• _Required action_
Each entry that follows is to be duplicated exactly, without its images.

• _Data provided_

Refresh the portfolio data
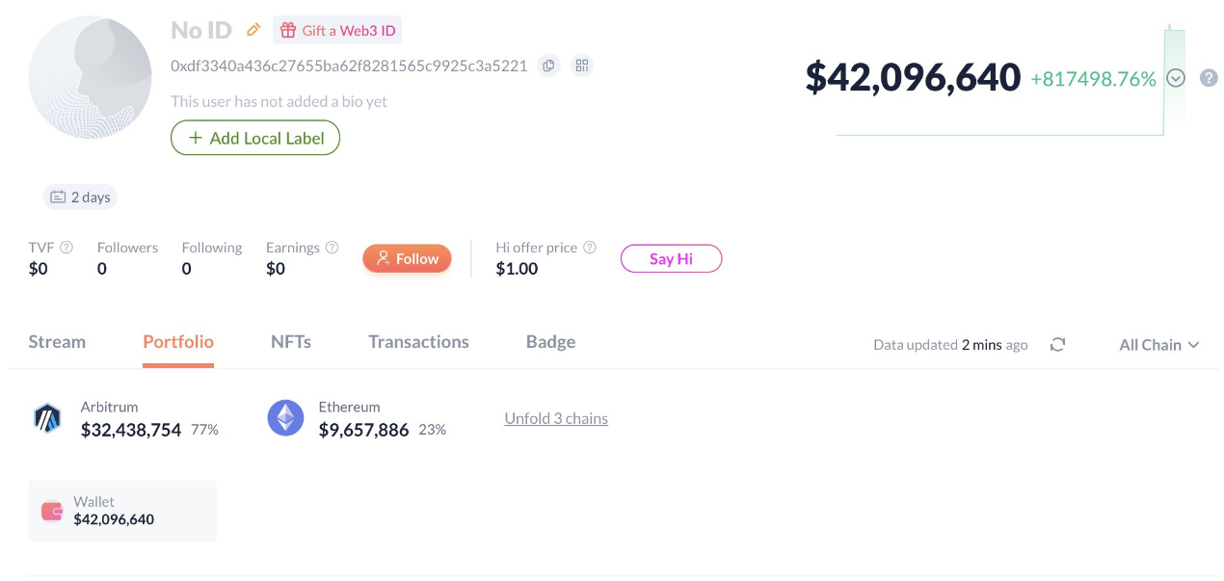Screen dimensions: 1224x581 pyautogui.click(x=1057, y=345)
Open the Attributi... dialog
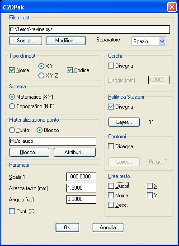179x246 pixels. point(75,152)
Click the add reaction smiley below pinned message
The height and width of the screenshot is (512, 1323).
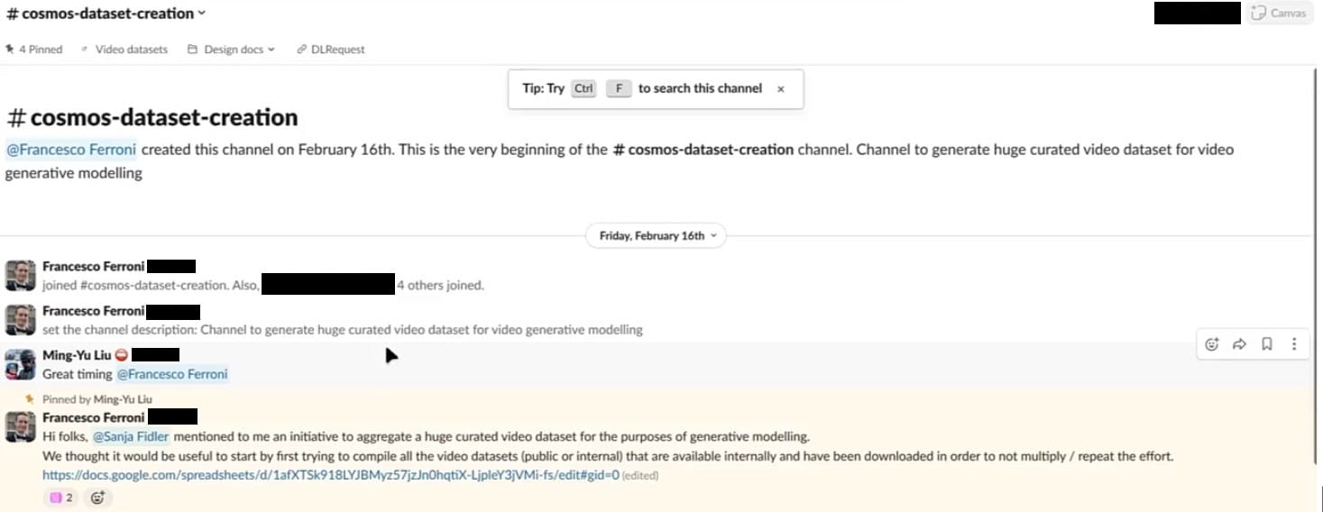click(97, 498)
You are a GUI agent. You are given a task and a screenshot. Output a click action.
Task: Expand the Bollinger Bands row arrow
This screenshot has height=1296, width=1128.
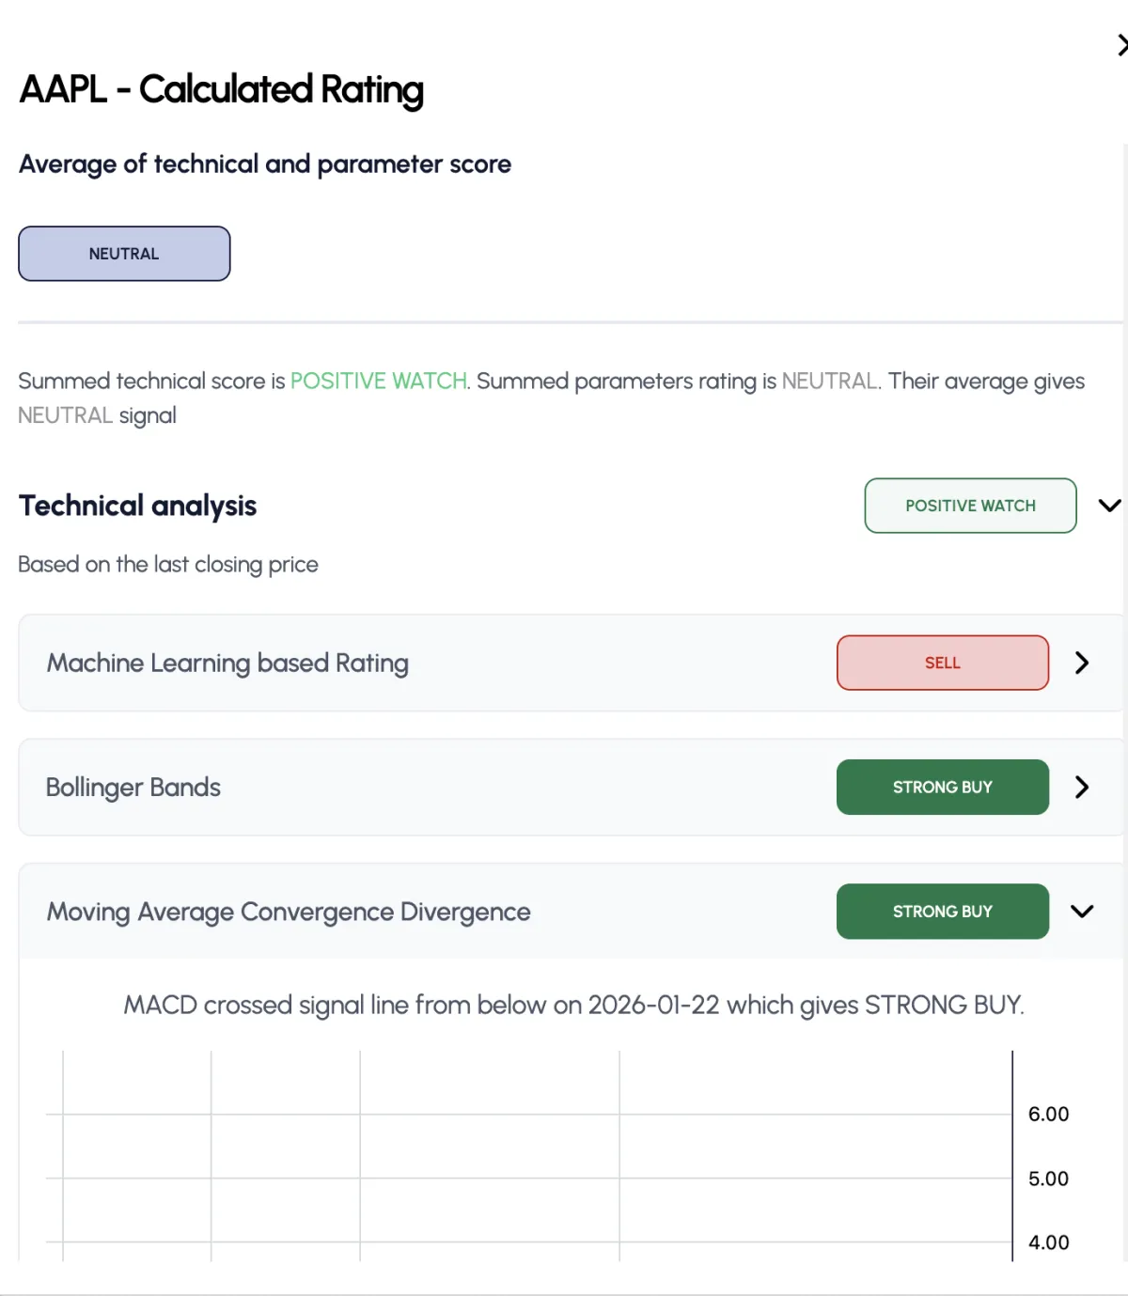(x=1082, y=787)
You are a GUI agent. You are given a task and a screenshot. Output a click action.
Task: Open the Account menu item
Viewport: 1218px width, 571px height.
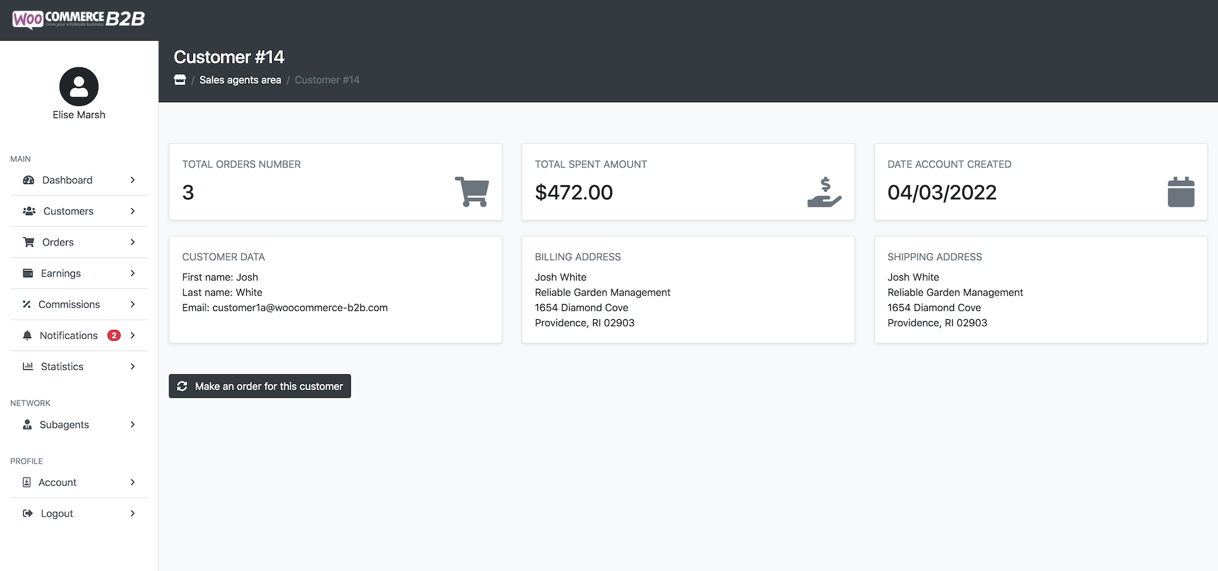(x=58, y=483)
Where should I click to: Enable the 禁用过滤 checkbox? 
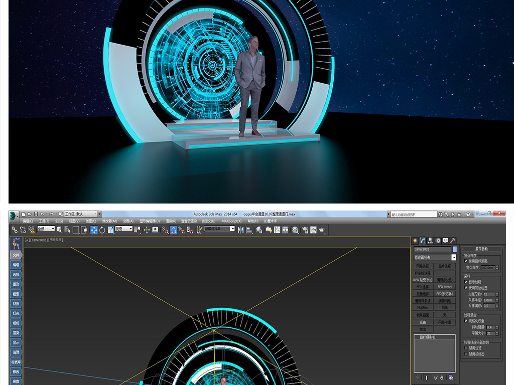tap(466, 347)
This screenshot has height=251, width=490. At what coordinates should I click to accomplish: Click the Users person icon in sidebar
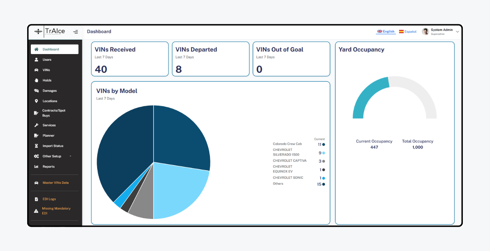(36, 60)
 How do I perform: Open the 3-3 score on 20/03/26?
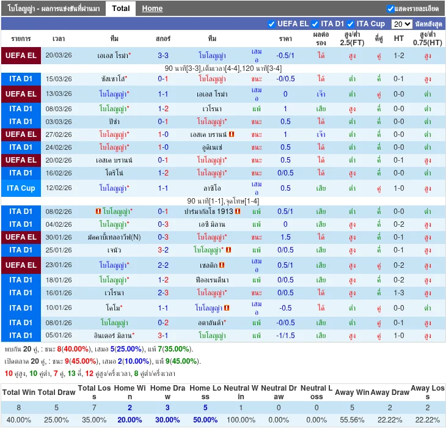tap(163, 55)
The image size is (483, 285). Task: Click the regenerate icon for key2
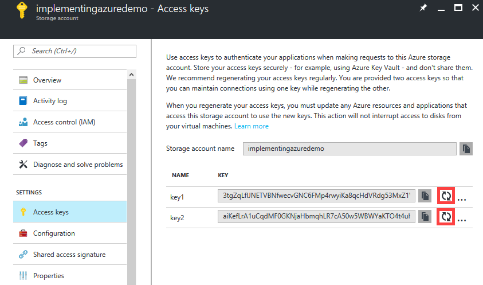tap(445, 217)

• _Result_
Refresh the portfolio data
Screen dimensions: 1224x581 pyautogui.click(x=1057, y=345)
Open the Attributi... dialog
179x246 pixels. point(75,152)
Click the add reaction smiley below pinned message
The height and width of the screenshot is (512, 1323).
click(97, 498)
You are a GUI agent. You are given a task and a screenshot. Output a click action.
Task: Expand the Bollinger Bands row arrow
This screenshot has height=1296, width=1128.
(x=1082, y=787)
You are a GUI agent. You are given a task and a screenshot. Output a click action.
Task: Open the Account menu item
Viewport: 1218px width, 571px height.
(x=58, y=483)
Where should I click to: Enable the 禁用过滤 checkbox? 
tap(466, 347)
This screenshot has height=251, width=490. At what coordinates should I click to accomplish: Click the Users person icon in sidebar
(36, 60)
 How do I perform: Open the 3-3 score on 20/03/26?
tap(163, 55)
The image size is (483, 285). Task: Click the regenerate icon for key2
tap(445, 217)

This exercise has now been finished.